PROBLEM →
Copy each line of the listing that includes "chevron".

------------------------------------------------------------

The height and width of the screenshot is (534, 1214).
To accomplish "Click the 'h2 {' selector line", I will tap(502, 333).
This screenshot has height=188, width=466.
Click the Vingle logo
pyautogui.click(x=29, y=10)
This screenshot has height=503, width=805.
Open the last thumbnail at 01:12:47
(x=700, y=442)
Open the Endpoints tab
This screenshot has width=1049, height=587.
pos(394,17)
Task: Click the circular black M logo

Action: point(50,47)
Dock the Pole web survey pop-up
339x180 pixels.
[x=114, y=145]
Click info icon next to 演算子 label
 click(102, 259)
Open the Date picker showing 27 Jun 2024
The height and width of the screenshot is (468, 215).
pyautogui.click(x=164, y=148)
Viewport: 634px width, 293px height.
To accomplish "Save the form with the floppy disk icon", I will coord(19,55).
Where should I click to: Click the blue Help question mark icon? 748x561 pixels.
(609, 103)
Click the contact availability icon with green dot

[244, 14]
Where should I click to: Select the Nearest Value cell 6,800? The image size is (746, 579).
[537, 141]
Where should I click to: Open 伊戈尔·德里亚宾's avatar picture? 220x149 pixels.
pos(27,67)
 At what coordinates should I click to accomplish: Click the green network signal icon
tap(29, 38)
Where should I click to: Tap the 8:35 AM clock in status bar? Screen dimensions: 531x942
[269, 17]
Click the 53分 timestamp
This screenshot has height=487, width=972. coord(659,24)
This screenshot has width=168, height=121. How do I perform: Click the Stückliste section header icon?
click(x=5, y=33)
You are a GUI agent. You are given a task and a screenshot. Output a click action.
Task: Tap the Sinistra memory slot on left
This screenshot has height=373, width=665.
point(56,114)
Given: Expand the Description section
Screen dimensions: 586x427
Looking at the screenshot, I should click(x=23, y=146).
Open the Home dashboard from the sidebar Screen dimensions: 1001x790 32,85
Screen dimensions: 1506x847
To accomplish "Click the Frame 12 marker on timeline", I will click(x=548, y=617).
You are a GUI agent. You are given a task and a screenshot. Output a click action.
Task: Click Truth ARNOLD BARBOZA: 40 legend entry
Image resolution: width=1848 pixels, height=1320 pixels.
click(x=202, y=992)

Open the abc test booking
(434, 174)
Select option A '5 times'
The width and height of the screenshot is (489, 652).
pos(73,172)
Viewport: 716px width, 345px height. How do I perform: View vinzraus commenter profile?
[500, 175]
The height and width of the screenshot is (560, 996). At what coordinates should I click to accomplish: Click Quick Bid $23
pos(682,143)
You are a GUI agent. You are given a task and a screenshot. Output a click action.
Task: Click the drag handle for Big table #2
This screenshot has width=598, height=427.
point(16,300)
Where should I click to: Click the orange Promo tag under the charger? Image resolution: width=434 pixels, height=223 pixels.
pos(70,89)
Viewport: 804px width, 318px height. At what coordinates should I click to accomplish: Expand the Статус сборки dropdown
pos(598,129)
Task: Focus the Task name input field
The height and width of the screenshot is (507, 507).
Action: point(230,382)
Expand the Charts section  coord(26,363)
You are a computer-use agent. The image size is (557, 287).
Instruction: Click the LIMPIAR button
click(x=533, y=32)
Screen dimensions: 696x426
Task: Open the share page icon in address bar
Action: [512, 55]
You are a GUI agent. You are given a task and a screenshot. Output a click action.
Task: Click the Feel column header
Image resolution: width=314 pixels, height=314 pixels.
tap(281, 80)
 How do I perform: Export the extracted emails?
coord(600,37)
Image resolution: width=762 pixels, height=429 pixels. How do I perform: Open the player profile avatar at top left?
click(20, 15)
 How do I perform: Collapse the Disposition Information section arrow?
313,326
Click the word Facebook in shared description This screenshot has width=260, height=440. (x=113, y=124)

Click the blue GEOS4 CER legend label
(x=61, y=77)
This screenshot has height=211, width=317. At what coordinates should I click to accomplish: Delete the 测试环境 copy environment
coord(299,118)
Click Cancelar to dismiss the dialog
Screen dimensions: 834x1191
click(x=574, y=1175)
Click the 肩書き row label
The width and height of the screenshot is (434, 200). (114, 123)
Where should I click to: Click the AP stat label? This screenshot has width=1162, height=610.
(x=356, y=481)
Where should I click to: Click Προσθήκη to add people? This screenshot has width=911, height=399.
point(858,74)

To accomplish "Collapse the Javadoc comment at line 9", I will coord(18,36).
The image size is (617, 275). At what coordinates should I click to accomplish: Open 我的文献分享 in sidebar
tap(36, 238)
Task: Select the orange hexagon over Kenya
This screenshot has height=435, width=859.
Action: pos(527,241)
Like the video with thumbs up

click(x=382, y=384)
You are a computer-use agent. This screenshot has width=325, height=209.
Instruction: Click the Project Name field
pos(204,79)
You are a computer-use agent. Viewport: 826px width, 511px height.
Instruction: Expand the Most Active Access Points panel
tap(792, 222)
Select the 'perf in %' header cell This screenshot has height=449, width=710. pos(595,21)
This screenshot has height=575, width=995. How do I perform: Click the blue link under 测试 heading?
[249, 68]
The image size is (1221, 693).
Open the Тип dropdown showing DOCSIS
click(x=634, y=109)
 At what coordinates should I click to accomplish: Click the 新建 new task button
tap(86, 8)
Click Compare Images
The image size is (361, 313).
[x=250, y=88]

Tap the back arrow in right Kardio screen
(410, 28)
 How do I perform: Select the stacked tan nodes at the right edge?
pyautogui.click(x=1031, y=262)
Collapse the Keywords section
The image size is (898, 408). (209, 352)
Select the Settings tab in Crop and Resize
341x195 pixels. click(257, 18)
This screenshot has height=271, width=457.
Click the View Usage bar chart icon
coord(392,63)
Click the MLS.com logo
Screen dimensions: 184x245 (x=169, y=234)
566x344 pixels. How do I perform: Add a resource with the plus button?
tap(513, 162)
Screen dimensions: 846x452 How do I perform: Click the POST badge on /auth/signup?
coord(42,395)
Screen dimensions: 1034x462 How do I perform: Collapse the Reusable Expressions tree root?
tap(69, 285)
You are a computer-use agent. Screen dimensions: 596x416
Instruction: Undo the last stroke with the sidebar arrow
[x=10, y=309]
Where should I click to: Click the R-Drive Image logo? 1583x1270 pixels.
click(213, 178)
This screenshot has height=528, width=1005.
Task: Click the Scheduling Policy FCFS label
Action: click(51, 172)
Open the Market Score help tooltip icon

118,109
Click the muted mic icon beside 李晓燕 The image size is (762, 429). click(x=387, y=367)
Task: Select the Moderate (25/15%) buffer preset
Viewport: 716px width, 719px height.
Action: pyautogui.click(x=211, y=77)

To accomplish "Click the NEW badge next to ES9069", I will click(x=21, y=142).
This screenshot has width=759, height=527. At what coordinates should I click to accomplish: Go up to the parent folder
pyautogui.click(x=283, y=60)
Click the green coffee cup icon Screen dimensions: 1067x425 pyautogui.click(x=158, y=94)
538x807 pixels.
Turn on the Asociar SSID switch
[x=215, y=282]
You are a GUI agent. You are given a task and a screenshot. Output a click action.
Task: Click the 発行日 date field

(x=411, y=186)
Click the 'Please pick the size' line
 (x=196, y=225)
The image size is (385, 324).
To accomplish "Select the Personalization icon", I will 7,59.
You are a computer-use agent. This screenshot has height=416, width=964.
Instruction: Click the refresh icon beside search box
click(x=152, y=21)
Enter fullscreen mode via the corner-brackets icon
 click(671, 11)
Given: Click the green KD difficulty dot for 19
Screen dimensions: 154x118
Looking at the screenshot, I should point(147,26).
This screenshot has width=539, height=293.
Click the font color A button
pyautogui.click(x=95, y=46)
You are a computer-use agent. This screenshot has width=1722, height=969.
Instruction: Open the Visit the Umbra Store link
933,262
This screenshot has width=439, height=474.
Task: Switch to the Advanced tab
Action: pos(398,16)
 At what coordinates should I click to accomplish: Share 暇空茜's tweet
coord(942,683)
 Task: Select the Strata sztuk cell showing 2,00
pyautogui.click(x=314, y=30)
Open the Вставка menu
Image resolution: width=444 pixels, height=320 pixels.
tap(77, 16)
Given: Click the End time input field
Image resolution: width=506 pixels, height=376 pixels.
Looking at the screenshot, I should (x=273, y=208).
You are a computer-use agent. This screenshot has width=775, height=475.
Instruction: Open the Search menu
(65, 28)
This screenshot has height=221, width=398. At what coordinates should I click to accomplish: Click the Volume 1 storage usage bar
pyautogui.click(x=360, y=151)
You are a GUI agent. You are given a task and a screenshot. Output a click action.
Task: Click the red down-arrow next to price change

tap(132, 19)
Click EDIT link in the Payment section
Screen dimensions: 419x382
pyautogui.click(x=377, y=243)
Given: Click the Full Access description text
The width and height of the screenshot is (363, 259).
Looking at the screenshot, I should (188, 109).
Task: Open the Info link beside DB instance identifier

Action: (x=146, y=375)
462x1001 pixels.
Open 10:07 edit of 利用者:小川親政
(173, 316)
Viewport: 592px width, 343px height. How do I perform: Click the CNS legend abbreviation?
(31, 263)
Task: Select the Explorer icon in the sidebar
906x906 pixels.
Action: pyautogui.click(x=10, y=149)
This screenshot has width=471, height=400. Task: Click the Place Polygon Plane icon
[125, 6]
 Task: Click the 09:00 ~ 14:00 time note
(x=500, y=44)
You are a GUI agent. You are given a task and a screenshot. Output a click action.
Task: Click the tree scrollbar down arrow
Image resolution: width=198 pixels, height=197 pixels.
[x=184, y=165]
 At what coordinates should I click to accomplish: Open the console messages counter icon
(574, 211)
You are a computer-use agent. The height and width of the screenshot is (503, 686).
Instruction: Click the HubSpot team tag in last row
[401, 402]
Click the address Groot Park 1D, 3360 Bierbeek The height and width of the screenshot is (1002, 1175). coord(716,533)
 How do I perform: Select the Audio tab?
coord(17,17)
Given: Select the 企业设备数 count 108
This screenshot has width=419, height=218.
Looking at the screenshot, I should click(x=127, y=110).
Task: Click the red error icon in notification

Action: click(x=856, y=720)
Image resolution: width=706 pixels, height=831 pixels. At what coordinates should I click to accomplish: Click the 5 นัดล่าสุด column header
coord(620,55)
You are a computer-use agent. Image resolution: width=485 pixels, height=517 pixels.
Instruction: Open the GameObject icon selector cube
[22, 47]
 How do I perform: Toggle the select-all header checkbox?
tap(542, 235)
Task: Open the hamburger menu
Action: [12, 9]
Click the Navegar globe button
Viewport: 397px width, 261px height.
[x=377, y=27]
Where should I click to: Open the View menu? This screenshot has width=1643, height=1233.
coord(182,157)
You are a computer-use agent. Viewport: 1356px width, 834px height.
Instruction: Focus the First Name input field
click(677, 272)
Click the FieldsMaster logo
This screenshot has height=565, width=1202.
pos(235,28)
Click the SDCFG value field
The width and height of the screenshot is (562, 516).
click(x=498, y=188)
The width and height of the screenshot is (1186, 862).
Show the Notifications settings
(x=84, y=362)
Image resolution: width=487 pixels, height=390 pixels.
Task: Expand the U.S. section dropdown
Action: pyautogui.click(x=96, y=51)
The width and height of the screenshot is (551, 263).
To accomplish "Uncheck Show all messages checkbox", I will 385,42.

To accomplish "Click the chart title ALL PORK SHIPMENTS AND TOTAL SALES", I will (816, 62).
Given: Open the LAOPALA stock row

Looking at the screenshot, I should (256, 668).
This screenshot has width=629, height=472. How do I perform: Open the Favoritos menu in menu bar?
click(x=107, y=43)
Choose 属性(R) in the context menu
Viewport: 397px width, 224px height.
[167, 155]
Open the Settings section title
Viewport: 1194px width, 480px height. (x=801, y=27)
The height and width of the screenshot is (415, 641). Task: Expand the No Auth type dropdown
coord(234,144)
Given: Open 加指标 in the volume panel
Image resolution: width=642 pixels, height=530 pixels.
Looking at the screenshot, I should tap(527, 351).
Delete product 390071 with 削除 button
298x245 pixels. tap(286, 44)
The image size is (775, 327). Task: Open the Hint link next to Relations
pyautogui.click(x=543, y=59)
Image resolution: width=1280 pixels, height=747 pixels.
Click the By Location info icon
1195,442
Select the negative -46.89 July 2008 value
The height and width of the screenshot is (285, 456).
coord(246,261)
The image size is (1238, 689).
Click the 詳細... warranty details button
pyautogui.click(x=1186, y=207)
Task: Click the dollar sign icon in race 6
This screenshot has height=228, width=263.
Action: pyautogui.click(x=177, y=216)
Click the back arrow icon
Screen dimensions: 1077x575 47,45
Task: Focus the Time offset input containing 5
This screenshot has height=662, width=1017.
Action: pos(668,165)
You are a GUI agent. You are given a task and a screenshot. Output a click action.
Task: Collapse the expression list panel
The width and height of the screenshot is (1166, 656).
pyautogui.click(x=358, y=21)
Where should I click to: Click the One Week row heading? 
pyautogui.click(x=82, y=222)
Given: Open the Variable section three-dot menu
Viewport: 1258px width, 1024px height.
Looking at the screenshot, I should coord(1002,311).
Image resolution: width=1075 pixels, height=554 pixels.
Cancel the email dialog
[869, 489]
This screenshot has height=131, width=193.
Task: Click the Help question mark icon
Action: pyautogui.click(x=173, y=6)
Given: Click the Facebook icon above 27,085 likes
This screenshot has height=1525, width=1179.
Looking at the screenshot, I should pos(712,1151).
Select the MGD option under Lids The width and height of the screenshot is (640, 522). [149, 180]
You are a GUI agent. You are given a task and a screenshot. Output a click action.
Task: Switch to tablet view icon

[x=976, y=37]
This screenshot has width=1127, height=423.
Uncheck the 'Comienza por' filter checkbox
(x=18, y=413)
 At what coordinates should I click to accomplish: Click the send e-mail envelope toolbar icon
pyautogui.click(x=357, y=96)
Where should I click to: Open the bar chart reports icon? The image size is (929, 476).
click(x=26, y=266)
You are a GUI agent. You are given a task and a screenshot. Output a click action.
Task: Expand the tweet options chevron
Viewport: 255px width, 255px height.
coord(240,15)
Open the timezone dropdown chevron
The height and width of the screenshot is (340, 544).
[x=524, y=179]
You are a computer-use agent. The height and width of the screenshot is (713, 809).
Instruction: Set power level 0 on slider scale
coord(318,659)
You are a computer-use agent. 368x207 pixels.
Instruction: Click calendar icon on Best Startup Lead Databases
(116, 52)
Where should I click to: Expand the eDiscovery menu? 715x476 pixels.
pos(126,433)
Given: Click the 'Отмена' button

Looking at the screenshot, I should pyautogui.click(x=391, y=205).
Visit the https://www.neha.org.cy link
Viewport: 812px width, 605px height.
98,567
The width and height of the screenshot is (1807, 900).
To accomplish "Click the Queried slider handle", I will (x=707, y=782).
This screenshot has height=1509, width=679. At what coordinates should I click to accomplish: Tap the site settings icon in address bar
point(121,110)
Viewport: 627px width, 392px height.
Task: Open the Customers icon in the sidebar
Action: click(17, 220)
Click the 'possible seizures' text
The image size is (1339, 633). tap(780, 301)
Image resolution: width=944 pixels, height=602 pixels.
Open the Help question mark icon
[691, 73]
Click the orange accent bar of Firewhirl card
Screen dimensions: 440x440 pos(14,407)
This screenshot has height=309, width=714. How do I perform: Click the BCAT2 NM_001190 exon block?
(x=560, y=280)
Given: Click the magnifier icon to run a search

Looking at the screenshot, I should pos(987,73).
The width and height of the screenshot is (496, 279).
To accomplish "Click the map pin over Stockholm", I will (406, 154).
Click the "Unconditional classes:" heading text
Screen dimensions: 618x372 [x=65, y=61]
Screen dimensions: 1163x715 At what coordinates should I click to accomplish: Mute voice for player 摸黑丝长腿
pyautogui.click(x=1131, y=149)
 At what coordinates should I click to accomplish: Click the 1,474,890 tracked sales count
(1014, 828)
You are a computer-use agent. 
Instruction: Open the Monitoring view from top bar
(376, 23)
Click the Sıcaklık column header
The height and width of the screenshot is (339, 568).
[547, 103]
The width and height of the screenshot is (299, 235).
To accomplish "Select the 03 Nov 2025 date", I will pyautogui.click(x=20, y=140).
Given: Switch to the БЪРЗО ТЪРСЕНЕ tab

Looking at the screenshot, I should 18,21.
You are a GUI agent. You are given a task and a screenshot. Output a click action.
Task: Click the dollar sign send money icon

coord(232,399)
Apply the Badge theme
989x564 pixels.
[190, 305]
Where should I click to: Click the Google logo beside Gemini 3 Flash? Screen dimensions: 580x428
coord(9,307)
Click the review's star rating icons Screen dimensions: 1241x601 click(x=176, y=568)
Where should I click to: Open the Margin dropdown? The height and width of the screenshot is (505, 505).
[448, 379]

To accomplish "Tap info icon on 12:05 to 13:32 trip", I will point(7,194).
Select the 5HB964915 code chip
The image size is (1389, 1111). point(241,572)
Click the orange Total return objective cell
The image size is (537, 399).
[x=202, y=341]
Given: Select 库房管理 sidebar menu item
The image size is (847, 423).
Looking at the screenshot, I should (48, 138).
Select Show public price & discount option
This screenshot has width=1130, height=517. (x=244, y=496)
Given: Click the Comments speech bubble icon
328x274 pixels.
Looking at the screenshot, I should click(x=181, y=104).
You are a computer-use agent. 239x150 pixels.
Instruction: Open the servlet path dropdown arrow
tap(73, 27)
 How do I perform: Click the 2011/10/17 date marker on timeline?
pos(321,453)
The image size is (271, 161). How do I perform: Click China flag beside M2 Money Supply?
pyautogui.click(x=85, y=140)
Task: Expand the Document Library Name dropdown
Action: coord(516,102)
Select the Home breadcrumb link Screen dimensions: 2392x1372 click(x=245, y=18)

------------------------------------------------------------

RESPONSE BELOW →
Task: Expand the tweet options chevron
Open the timezone dropdown chevron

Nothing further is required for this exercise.